A year of writing a story will soon end. As I approach the finish line, I romanticize about it sitting on the shelf at my local bookstore. But, how I do I get it there? I am not a writer in the traditional sense, or perhaps even stereotypical sense. My full-time job as an electrical engineer does not involve writing, publishing, editing, or even place me in the domain of these professions. I work with software, circuit boards, and computers. A place where others sometimes scoff at being grammatically correct and using complete sentences.
I’ve written quite a bit insofar as fiction in my spare time. And, I want to see one book in particular published. So, where do I begin? I don’t know any literary agents, editors, or anyone in the publishing world – I don’t have an in. I’m sure many of you are in the same boat and heading down the same path. My instinct is to immediately self-publish, let my book gain some traction, and then contact an agent about having it published. But, upon speaking to an editor at a writing conference, he advised against that approach. He said it’s not a legal thing, it’s just something that doesn’t really happen.
So, off I go into the googles for how to publish a book. Or, how to query an agent. But, if you’re like me, you discover the publishing process to be, not so black and white. I wasn’t expecting to find a Betty Crocker approach for publishing a book. But, as I come across information, I wonder what should be taken with a grain of salt, and what should be taken as a rule of thumb. There are lots of great articles out there, but some can contradict each other.

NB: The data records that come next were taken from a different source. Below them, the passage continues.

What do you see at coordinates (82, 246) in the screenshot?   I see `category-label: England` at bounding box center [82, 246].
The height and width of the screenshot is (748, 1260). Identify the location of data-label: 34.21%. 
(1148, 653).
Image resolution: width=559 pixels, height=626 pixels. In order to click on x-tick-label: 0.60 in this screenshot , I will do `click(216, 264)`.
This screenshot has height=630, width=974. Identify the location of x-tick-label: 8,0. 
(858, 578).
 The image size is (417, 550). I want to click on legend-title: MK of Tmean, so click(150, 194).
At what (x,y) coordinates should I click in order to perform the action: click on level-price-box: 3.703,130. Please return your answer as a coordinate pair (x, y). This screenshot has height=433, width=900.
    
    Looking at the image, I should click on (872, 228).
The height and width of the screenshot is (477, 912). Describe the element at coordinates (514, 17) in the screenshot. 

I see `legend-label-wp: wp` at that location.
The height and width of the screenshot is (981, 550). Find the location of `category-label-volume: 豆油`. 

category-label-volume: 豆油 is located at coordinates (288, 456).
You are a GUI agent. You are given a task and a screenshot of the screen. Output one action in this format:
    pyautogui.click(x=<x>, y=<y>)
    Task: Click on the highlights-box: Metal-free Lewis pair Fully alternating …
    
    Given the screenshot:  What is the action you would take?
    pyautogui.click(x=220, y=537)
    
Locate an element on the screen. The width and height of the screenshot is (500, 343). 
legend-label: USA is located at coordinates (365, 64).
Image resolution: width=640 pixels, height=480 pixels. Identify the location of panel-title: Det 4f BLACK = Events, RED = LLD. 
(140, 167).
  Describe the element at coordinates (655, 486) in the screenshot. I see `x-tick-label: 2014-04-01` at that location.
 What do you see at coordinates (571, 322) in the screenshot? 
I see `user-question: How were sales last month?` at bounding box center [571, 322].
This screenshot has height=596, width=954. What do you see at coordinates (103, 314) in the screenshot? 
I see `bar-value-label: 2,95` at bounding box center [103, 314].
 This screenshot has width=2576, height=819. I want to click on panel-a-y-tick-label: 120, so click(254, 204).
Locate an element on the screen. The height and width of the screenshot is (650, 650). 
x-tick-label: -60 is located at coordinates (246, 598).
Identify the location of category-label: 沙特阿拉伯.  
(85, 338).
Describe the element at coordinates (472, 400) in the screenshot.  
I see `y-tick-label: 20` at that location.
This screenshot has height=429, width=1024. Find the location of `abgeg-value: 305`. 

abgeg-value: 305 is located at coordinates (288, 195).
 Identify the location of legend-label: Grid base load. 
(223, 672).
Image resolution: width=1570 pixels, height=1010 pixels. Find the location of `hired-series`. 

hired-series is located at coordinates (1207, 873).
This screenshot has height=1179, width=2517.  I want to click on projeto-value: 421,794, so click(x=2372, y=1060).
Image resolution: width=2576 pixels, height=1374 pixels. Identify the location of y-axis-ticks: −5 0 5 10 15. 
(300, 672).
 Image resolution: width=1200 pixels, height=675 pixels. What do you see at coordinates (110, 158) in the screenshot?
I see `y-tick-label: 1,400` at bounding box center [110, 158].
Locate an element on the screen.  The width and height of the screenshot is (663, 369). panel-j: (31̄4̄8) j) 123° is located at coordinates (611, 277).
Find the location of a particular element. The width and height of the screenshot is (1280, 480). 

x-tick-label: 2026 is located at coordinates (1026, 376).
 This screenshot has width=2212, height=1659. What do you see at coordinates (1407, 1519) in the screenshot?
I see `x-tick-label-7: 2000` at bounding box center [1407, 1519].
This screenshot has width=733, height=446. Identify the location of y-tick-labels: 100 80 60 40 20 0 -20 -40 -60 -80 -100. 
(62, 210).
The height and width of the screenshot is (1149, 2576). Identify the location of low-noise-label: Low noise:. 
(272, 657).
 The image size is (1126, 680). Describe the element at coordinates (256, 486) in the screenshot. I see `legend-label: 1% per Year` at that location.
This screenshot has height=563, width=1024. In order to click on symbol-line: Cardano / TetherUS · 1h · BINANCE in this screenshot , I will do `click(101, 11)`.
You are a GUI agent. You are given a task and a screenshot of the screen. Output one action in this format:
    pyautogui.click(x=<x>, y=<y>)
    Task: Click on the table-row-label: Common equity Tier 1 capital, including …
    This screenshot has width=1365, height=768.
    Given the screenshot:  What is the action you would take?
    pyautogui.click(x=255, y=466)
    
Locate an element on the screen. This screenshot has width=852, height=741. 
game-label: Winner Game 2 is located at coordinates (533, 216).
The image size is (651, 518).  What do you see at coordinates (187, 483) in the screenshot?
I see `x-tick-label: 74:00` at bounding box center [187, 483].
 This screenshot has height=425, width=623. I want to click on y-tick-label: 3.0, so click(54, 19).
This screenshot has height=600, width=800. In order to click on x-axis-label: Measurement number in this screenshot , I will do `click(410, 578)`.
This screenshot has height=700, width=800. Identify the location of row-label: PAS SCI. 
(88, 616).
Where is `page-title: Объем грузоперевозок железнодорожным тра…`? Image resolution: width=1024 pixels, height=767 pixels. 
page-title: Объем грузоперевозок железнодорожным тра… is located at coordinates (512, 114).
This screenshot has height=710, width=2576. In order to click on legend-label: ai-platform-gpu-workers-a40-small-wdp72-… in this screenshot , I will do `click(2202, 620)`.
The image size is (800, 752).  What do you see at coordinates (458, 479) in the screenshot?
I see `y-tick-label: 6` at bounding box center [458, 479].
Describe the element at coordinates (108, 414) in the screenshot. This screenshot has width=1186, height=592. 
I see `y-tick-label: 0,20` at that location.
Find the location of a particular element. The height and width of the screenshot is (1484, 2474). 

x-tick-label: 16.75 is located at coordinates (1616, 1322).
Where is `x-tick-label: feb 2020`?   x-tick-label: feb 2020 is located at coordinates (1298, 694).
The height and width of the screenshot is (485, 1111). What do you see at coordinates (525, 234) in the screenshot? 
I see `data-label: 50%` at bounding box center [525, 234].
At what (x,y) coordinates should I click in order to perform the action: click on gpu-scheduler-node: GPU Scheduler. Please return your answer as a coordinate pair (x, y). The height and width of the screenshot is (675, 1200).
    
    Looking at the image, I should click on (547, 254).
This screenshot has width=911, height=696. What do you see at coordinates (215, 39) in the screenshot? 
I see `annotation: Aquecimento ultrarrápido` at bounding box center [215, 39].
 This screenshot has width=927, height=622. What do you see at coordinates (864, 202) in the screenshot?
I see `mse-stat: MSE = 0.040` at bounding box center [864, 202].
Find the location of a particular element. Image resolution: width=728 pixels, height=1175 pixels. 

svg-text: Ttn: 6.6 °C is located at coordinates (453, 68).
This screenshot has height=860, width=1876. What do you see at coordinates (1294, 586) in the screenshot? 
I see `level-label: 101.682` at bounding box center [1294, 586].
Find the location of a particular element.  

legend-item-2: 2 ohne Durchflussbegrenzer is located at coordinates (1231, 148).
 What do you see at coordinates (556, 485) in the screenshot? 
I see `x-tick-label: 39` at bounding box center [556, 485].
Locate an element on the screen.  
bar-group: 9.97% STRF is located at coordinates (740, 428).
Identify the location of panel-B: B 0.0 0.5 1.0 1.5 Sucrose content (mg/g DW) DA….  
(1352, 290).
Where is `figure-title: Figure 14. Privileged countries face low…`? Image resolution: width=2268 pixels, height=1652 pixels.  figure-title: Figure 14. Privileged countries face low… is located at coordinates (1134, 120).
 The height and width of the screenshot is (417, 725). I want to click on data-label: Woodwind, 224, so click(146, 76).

Consider this statement I came across in a book aimed at a writer querying an agent, “You should never have a manuscript finished before querying an agent.” But, when I look at agents online, most are saying be able to provide a manuscript, or at least put the word count in your query letter. That’s great if they explicitly say what they want, but what if they don’t? Which is it? If an agent doesn’t say have a manuscript available upon request, should I assume they want something unfinished? What if I query them and they ask for a synopsis, or word count, or any other number of things. Then what? If you’re like me, you’re worried you won’t do the right thing, or end up doing something very, very wrong and ruin your chances of being published. Don’t get me started on what I find online regarding a synopsis.
This is just one ambiguous remark I’ve come across that makes me pause before jumping into the publishing world. But, regardless of the ambiguities within each publishing approach, there appears to be three – self publishing (perhaps through Amazon); a small/local publisher where an agent isn’t required; or traditional publishing, what I call swinging for the fences and finding an agent to sell/market your book to one of the big league publishers. So, as I look into each of these, the big question is, what’s involved with each and how do they impact each other? If I choose one, am I shooting another in its foot? Again, I have to pause and think. I don’t want to rush into this. I need to establish a trajectory.
So, off I go into the wild blue yonder. I will choose a path, and let you know what I learn along the way in the form of blogs. I’m sure I’ll add other thoughts along the way too. I hope you enjoy the ride.